++++ STUDY MATERIAL ++++
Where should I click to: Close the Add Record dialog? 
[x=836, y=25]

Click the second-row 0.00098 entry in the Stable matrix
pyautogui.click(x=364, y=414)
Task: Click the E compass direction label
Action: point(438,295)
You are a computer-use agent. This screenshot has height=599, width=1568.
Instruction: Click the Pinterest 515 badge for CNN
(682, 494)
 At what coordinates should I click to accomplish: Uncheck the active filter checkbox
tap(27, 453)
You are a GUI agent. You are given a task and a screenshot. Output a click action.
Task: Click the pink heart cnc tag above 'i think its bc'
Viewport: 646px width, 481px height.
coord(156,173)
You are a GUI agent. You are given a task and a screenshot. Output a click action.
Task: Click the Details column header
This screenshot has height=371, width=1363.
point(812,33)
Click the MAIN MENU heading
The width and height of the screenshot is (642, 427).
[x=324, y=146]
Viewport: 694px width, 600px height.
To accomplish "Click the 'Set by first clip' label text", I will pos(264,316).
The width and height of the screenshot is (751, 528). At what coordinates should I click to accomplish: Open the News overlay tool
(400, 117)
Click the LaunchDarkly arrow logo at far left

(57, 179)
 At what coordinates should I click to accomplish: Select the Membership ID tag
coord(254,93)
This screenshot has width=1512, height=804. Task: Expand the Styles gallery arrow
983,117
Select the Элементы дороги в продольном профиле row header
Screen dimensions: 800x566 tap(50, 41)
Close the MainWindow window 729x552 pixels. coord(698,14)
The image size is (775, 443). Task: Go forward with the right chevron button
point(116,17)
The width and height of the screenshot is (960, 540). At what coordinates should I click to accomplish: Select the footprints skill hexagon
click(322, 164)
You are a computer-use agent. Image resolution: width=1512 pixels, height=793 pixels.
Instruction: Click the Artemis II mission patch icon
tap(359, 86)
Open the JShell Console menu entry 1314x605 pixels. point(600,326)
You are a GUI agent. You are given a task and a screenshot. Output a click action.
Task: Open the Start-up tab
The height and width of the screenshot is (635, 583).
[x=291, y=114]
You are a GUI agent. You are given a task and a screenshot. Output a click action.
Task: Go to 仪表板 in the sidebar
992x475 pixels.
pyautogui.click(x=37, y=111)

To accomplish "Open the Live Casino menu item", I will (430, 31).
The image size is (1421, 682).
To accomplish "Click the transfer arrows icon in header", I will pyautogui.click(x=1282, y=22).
++++
BRIEF:
For each line in the data above that contains the string "computer", extract the line.

SOLUTION FOR THIS EXERCISE:
You are a computer-use agent. This screenshot has height=599, width=1568.
You are a computer-use agent. Image resolution: width=1512 pixels, height=793 pixels.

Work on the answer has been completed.